Sri Aurobindo has shown us that the idea of creating human unity out of physical, vital or mental processes or motives is flawed, and that these methods eventually break down or, if they seem to succeed, contain the seeds of their own eventual dissolution. This is not to say that such attempts should be abandoned; and eventually unity on these levels must also occur; rather, it is to emphasize the need for a deep inner realisation and truth to awaken in humanity to create the necessary psychological oneness that is the real unifying factor. This inner truth will then be able to shape its body in the outer forms of unity that it can develop. As long as we think of ourselves as separate and apart from one another, and we look at our various groupings as separate and independent from one another, or even, in conflict with one another, there is no real hope of stable, and lasting, unity. The need for such unity is becoming more and more clear as humanity faces concerns and problems of global proportions, so attempts will be made through whatever means or motives humanity can muster.
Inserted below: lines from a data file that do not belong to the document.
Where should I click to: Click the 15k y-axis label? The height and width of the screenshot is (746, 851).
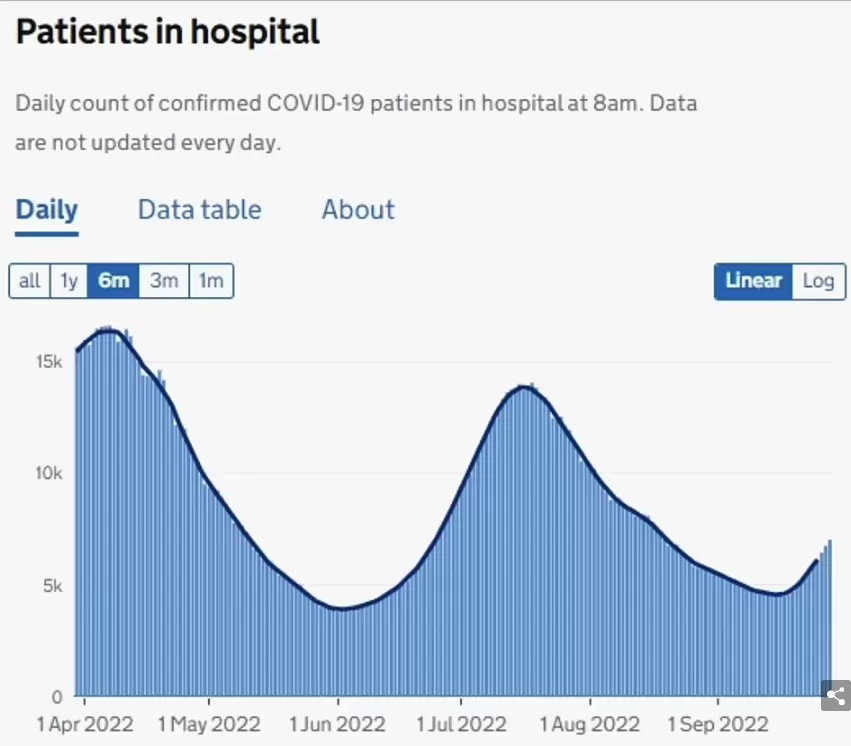[x=49, y=361]
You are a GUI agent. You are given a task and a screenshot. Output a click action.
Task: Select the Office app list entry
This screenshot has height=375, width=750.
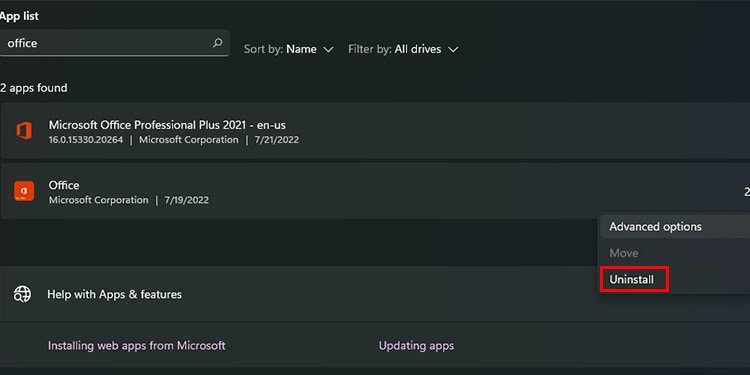pyautogui.click(x=375, y=191)
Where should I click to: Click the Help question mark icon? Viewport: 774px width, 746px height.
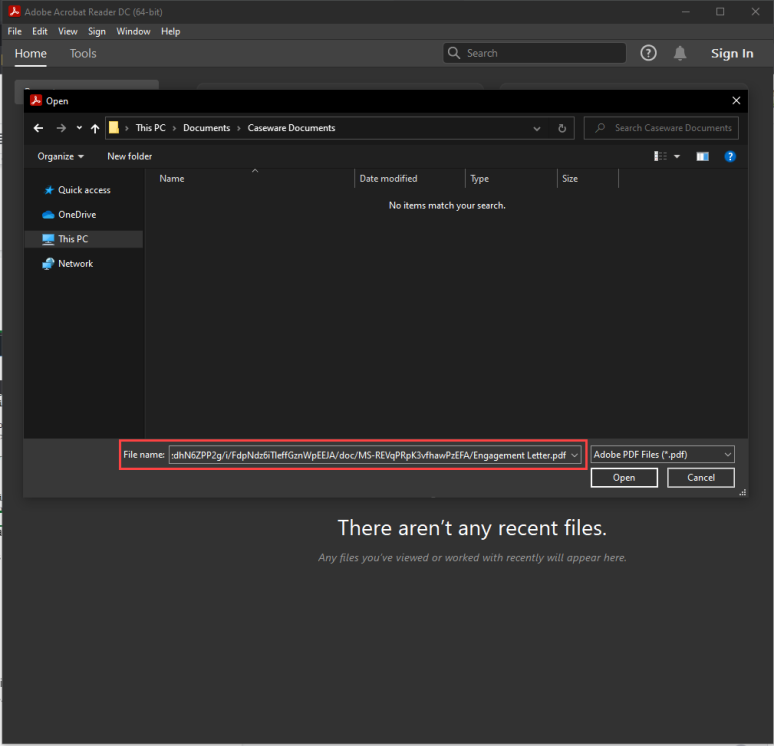[x=648, y=53]
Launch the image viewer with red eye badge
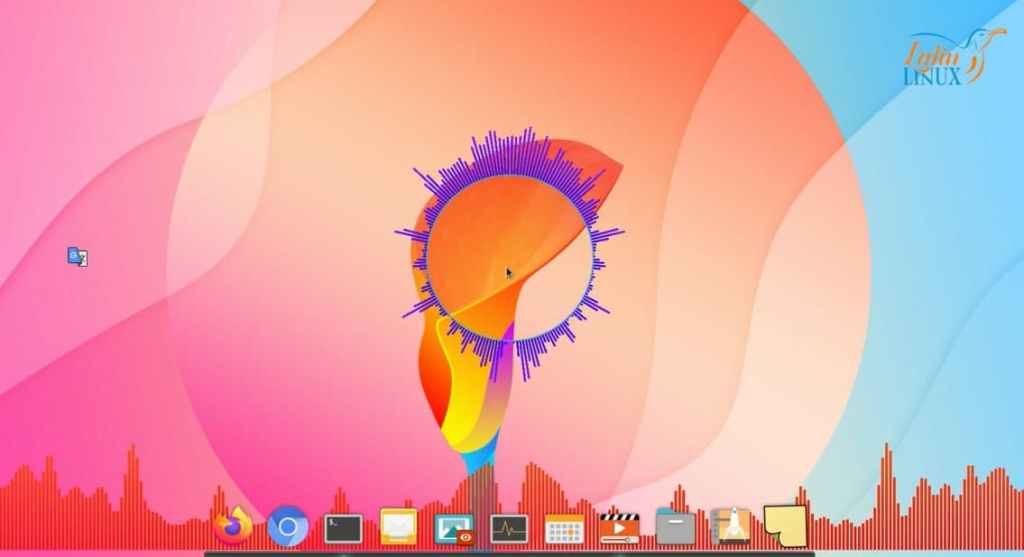The image size is (1024, 557). (453, 527)
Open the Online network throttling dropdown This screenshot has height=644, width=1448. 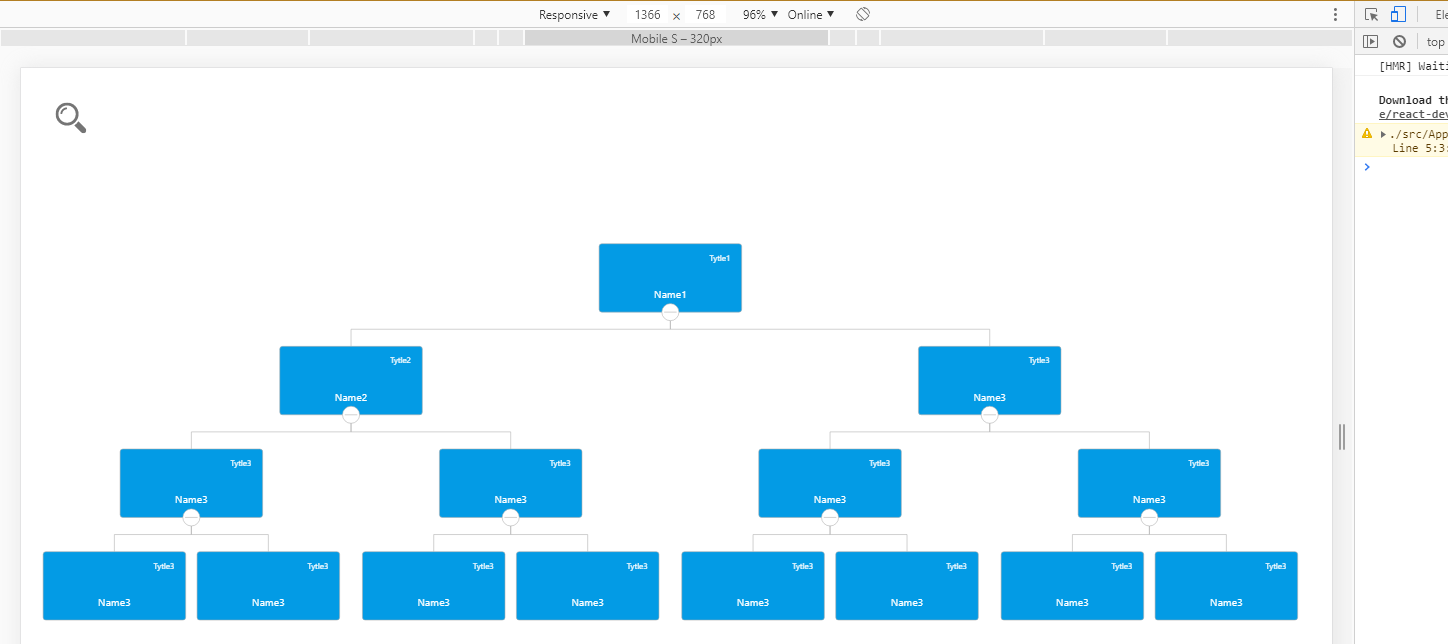(810, 14)
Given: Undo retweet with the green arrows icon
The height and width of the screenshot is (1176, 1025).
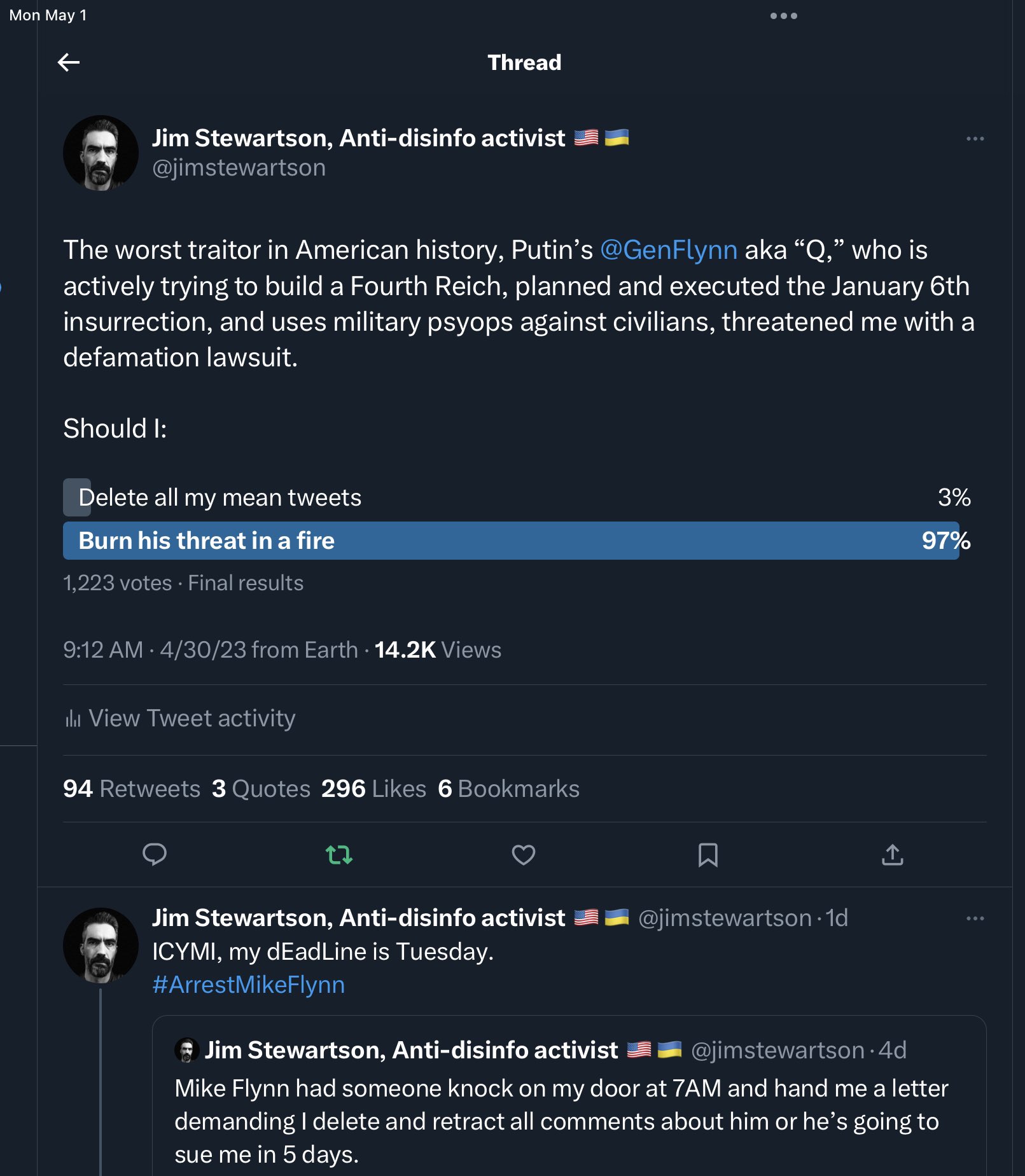Looking at the screenshot, I should click(339, 854).
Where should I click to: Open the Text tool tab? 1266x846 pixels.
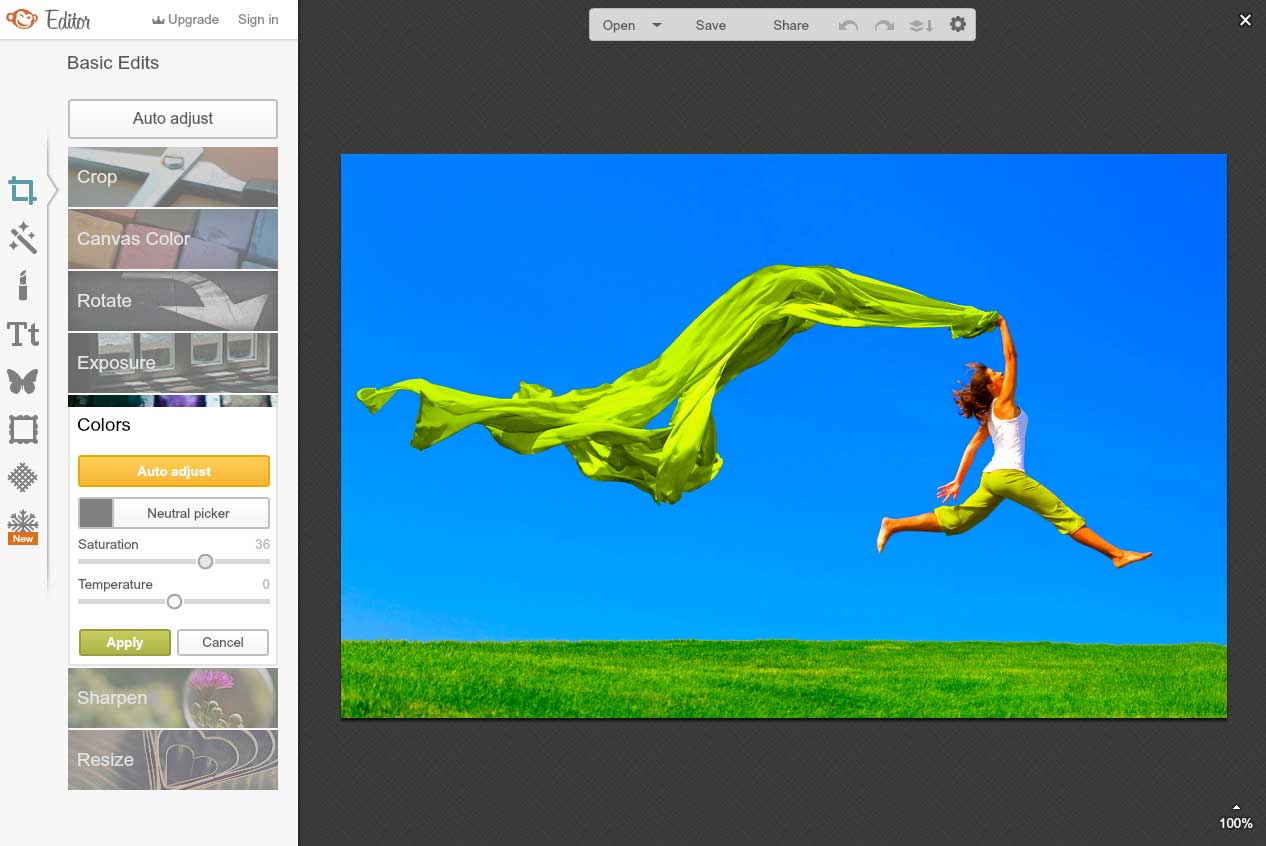click(x=23, y=334)
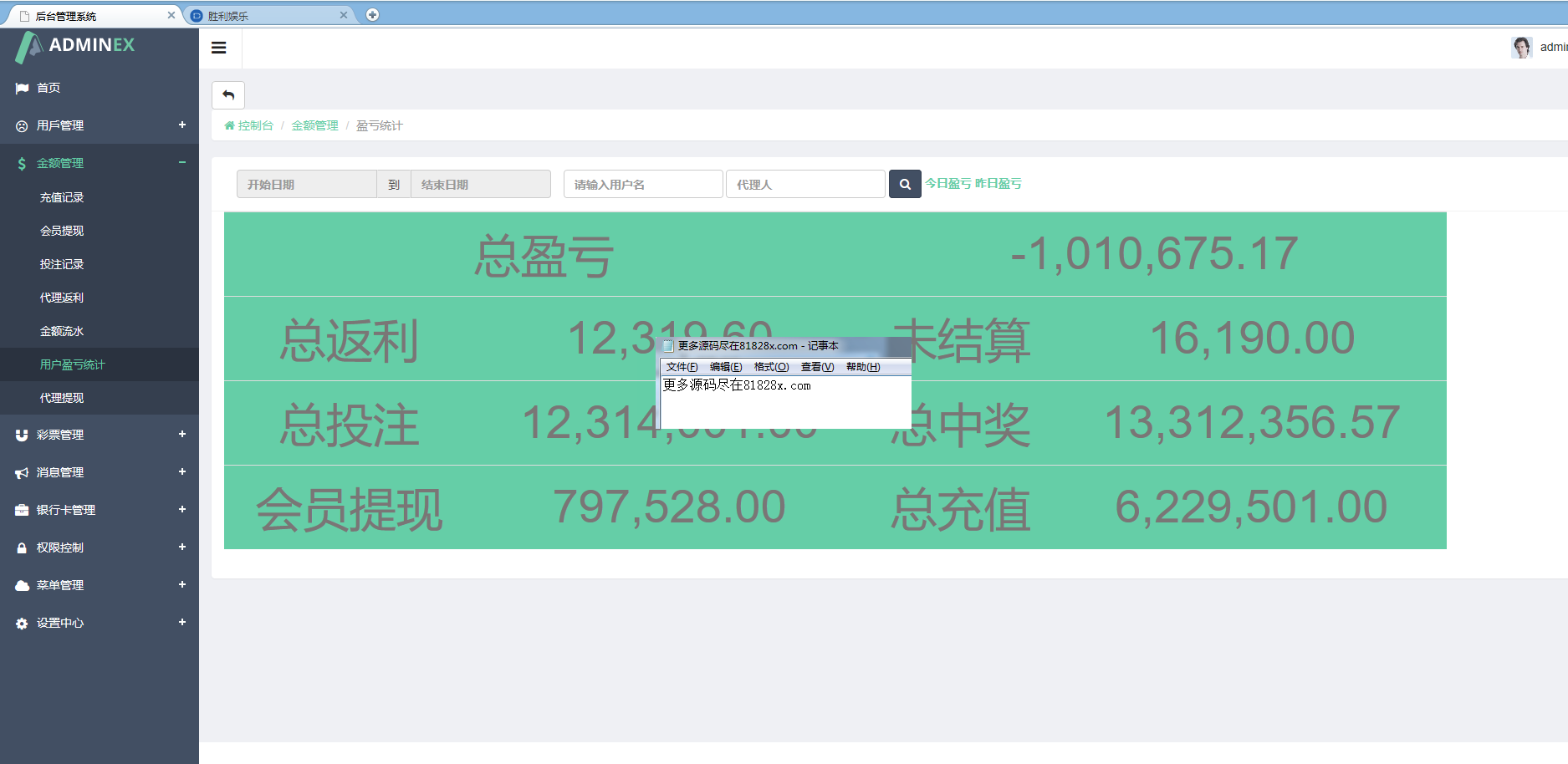Open 会员提现 in the sidebar
Image resolution: width=1568 pixels, height=764 pixels.
point(62,231)
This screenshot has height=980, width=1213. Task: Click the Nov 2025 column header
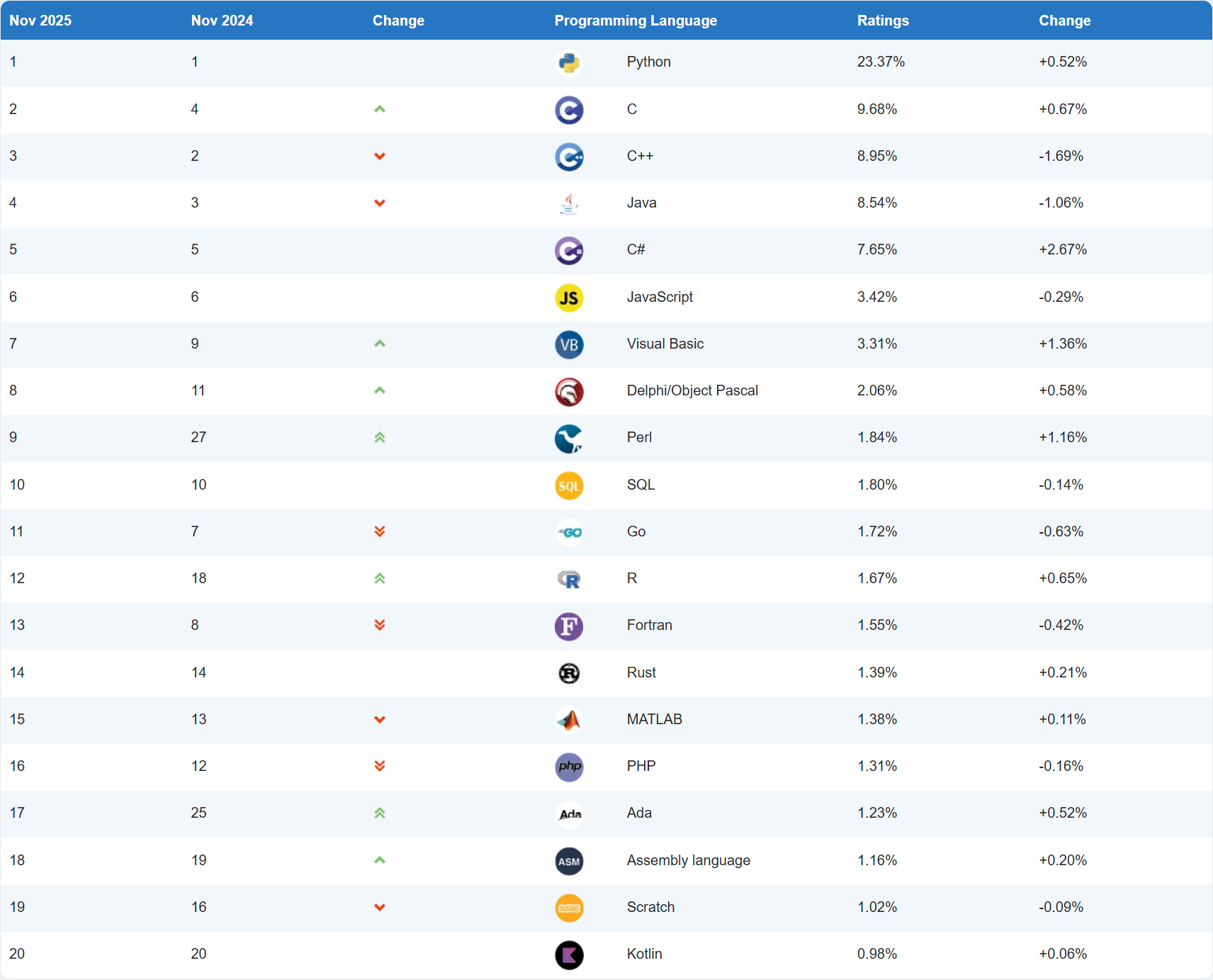pos(40,21)
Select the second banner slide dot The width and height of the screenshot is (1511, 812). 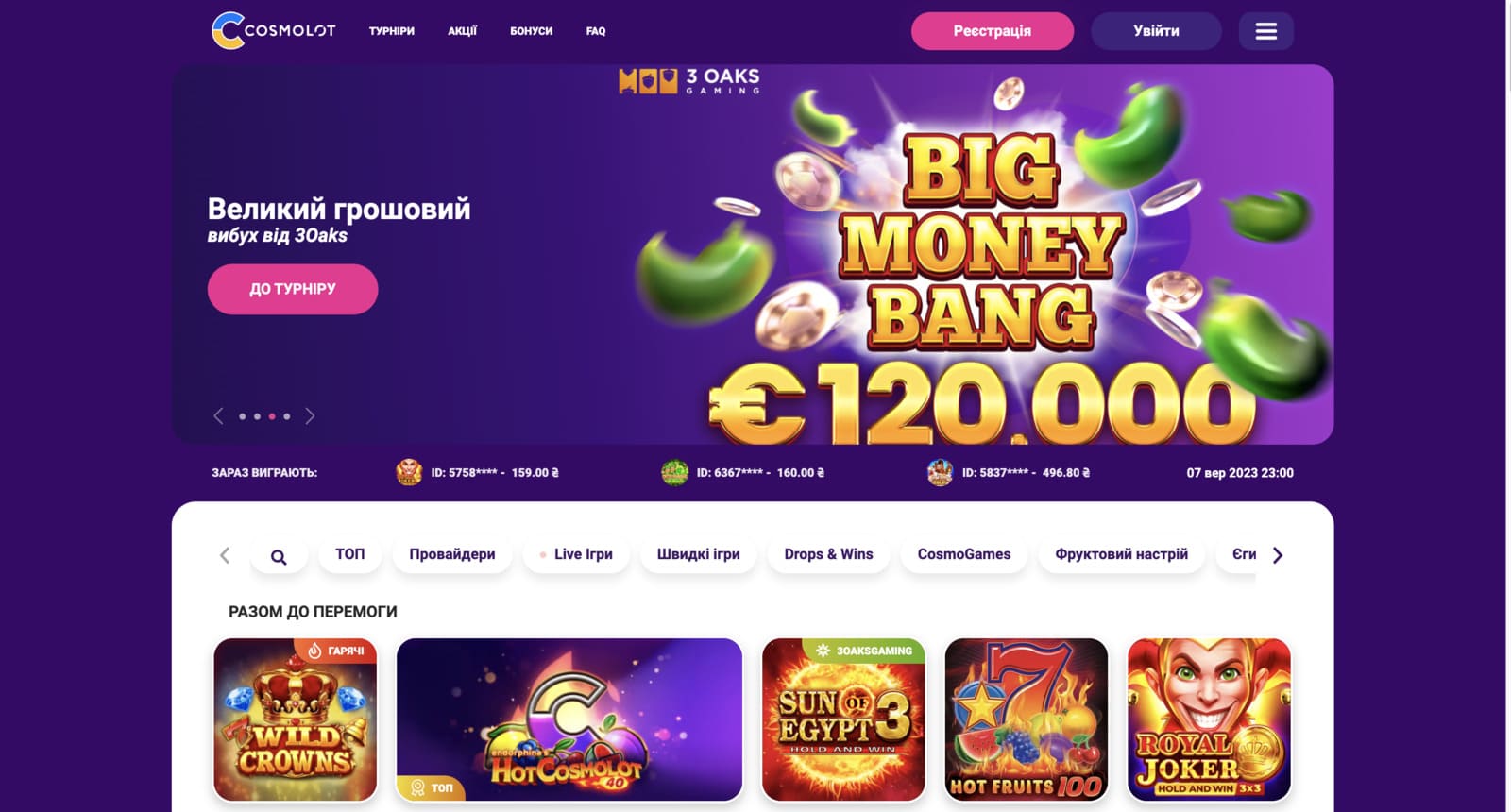click(x=257, y=416)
Sri Aurobindo observes: “Could such a realisation develop rapidly in mankind, we might then solve the problem of unification in a deeper and truer way from the inner truth to the outer forms. Until then, the attempt to bring it about by mechanical means must proceed. But the higher hope of humanity lies in the growing number of men who will realise this truth and seek to develop it in themselves, so that when the mind of man is ready to escape from its mechanical bent, — perhaps when it finds that its mechanical solutions are all temporary and disappointing, — the truth of the Spirit may step in and lead humanity to the path of its highest possible happiness and perfection.”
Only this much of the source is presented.